■ URAIAN SOAL:
Terjemahkan ke dalam bahasa Inggris kalimat berikut dari kutipan tentang Ardi dan kelapa sawit: "Sekitar tiga bulan berada di kampung, melalui seorang saudaranya Ardi memperoleh informasi soal peluang mendapatkan beasiswa untuk program perkuliahan perkelapasawitan."

■ KUTIPAN SUMBER:
'''

Setelah beberapa tahun berlalu, menurut Ardi, sebagian di antara kebun sawit milik masyarakat sudah mulai menghasilkan buah. "Saya melihat masyarakat sudah mulai menikmati derajat perekonomian yang agak layak," katanya.
Karena sudah ada yang dinilai sukses dengan membudidayakan tanaman sawit, menurut Ardi, animo masyarakat setempat untuk melakukan alih fungsi lahan semakin luas. "Sudah terjadi semacam demam sawit di kampung kami kala itu," tambahnya.
Orangtua Ardi juga ikut terbawa arus. Tapi karena penguasaan lahan yang tidak terlalu luas, membuat usaha budidaya sawit yang mereka lakukan juga tidak luas. "Mungkin tidak sampai sehektar," ungkap Ardi.
Sudah tahu dengan sawit sebelumnya, tapi peristiwa "demam sawit" yang melanda tanah kelahirannya mulai memicu rasa ingin tahu Ardi yang lebih dalam lagi soal komoditas perkebunan yang satu ini.
Tapi karena ditinggal pergi untuk selama-lamanya oleh Ayahnya, dan terdorong oleh keinginan yang kuat untuk mandiri dan meringankan beban ibunya, setamat SMA tahun 2021 Ardi memutuskan merantau ke Pangkalan Kerinci, Kabupaten Pelalawan, Provinsi Riau.
Di kota ini Ardi diterima bekerja di perusahaan bubur kertas, di bawah naungan APRIL. "Untuk level pekerjaan yang paling bawah, yaitu helper," ungkapnya, mengenang pekerjaan yang ia lakoni di Pangkalan Kerinci.
Pada 2023 Ardi harus pulang kampung ke Lunang Silaut bersebab ibunya sedang sakit, yang kemudian meninggal dunia menyusul sang Ayah yang sudah berpulang dua tahun sebelumnya, yaitu di 2021.
Sekitar tiga bulan berada di kampung, melalui seorang saudaranya Ardi memperoleh informasi soal peluang mendapatkan beasiswa untuk program perkuliahan perkelapasawitan.
"Namanya beasiswa, saya langsung tertarik ketika dikasih informasi soal itu," katanya. Ketertarikan Ardi makin kuat karena program itu menyangkut kelapa sawit, sementara ia sudah lama akrab dengan tanaman tersebut.

'''

■ ENTRI HASIL EKSTRAKSI:
'''

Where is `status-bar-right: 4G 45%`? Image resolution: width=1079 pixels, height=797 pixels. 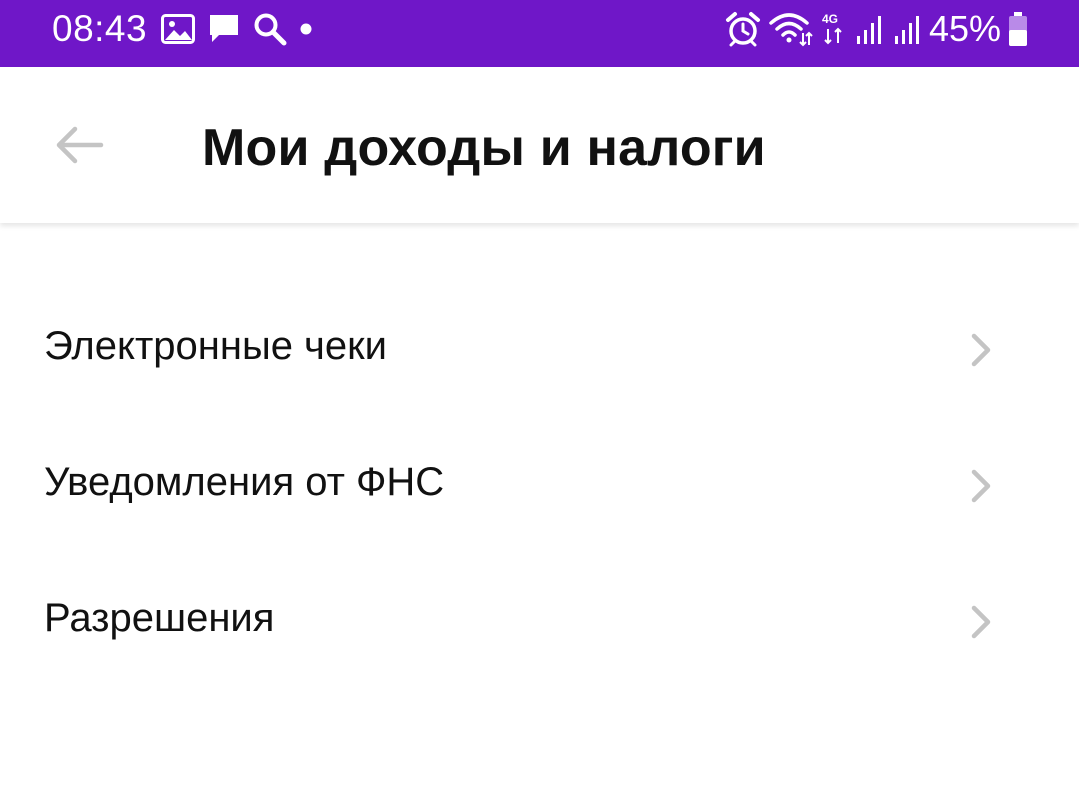
status-bar-right: 4G 45% is located at coordinates (873, 29).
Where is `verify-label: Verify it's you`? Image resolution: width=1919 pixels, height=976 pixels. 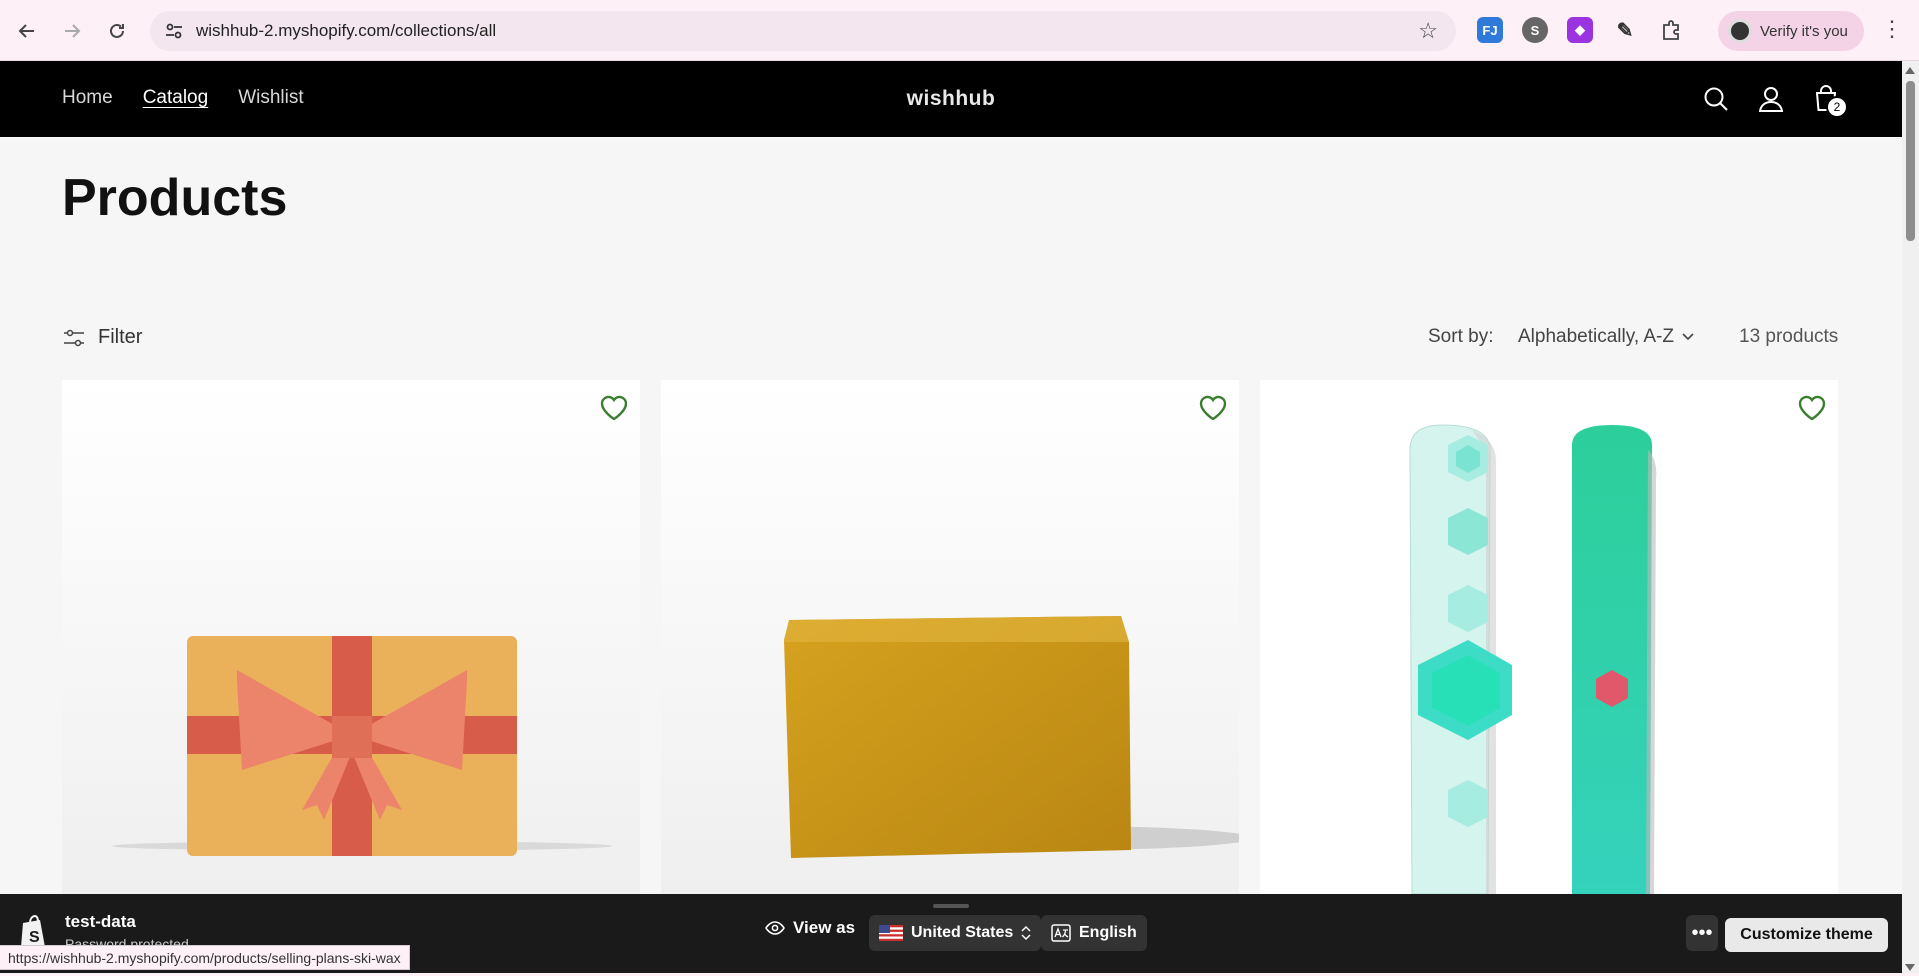
verify-label: Verify it's you is located at coordinates (1804, 31).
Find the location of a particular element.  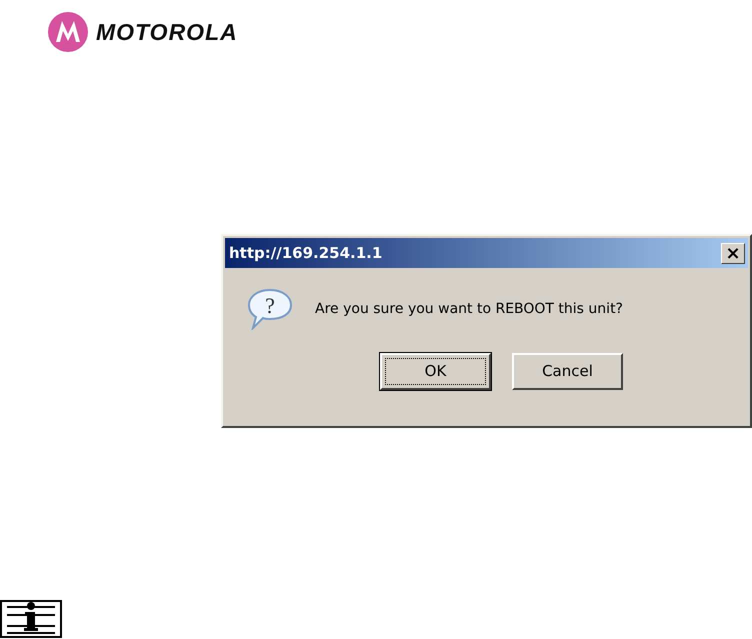

window-title: http://169.254.1.1 is located at coordinates (306, 253).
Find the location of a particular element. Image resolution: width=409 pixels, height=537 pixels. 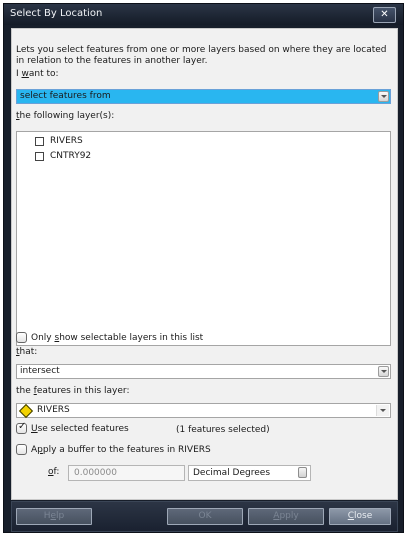

help-button: Help is located at coordinates (54, 516).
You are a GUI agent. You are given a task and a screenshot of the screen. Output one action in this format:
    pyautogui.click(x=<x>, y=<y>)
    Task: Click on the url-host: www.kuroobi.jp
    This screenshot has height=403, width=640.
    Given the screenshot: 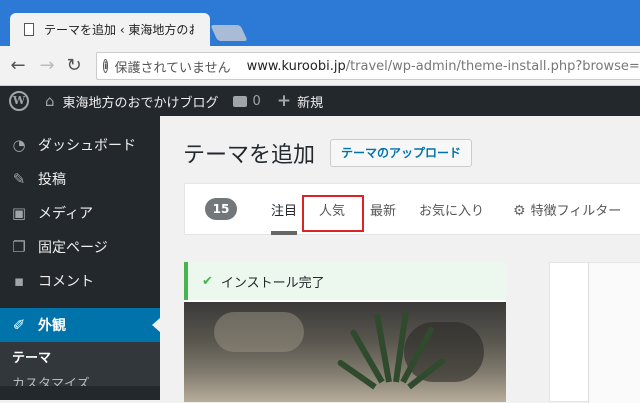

'''

■ PEMBAHASAN JAWABAN:
After about three months in the village, Ardi learned through a relative about an opportunity to obtain a scholarship for a university program in palm oil studies.